Goal of the exercise: Each record below must be returned exactly as shown.

Raw data:
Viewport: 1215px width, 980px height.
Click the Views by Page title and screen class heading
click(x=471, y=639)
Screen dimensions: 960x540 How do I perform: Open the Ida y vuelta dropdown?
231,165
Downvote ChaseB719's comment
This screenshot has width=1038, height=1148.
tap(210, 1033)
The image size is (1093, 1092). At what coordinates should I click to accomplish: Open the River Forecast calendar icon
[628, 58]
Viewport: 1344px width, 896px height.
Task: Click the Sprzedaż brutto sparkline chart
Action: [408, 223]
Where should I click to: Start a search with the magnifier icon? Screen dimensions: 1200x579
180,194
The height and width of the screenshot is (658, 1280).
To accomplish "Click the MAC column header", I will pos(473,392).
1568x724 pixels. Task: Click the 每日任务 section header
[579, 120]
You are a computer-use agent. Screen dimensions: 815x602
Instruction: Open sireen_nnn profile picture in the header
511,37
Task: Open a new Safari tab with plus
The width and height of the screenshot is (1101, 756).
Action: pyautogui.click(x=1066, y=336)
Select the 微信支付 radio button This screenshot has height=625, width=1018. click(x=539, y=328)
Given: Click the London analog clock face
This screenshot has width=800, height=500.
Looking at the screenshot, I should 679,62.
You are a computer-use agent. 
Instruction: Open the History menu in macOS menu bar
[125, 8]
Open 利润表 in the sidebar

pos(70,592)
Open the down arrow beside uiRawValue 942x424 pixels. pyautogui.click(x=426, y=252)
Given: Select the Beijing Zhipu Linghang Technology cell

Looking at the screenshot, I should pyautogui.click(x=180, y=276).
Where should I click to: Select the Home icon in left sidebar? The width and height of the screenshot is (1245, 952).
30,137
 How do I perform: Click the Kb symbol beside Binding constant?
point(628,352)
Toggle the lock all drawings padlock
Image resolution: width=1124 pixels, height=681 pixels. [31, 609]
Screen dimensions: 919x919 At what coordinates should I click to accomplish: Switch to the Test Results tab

Result:
Viewport: 1215px width, 980px height.
Click the Views by Page title and screen class heading
click(x=471, y=639)
Screen dimensions: 960x540 How do I perform: Open the Ida y vuelta dropdown?
231,165
Downvote ChaseB719's comment
This screenshot has width=1038, height=1148.
tap(210, 1033)
The image size is (1093, 1092). At what coordinates should I click to accomplish: Open the River Forecast calendar icon
[628, 58]
Viewport: 1344px width, 896px height.
Task: Click the Sprzedaż brutto sparkline chart
Action: [408, 223]
Where should I click to: Start a search with the magnifier icon? Screen dimensions: 1200x579
180,194
The height and width of the screenshot is (658, 1280).
To accomplish "Click the MAC column header", I will pos(473,392).
1568x724 pixels. Task: Click the 每日任务 section header
[579, 120]
You are a computer-use agent. Screen dimensions: 815x602
Instruction: Open sireen_nnn profile picture in the header
511,37
Task: Open a new Safari tab with plus
The width and height of the screenshot is (1101, 756).
Action: pyautogui.click(x=1066, y=336)
Select the 微信支付 radio button This screenshot has height=625, width=1018. click(x=539, y=328)
Given: Click the London analog clock face
This screenshot has width=800, height=500.
Looking at the screenshot, I should 679,62.
You are a computer-use agent. 
Instruction: Open the History menu in macOS menu bar
[125, 8]
Open 利润表 in the sidebar

pos(70,592)
Open the down arrow beside uiRawValue 942x424 pixels. pyautogui.click(x=426, y=252)
Given: Select the Beijing Zhipu Linghang Technology cell

Looking at the screenshot, I should pyautogui.click(x=180, y=276).
Where should I click to: Select the Home icon in left sidebar? The width and height of the screenshot is (1245, 952).
30,137
 How do I perform: Click the Kb symbol beside Binding constant?
point(628,352)
Toggle the lock all drawings padlock
Image resolution: width=1124 pixels, height=681 pixels. [31, 609]
Screen dimensions: 919x919 At what coordinates should I click to accomplish: Switch to the Test Results tab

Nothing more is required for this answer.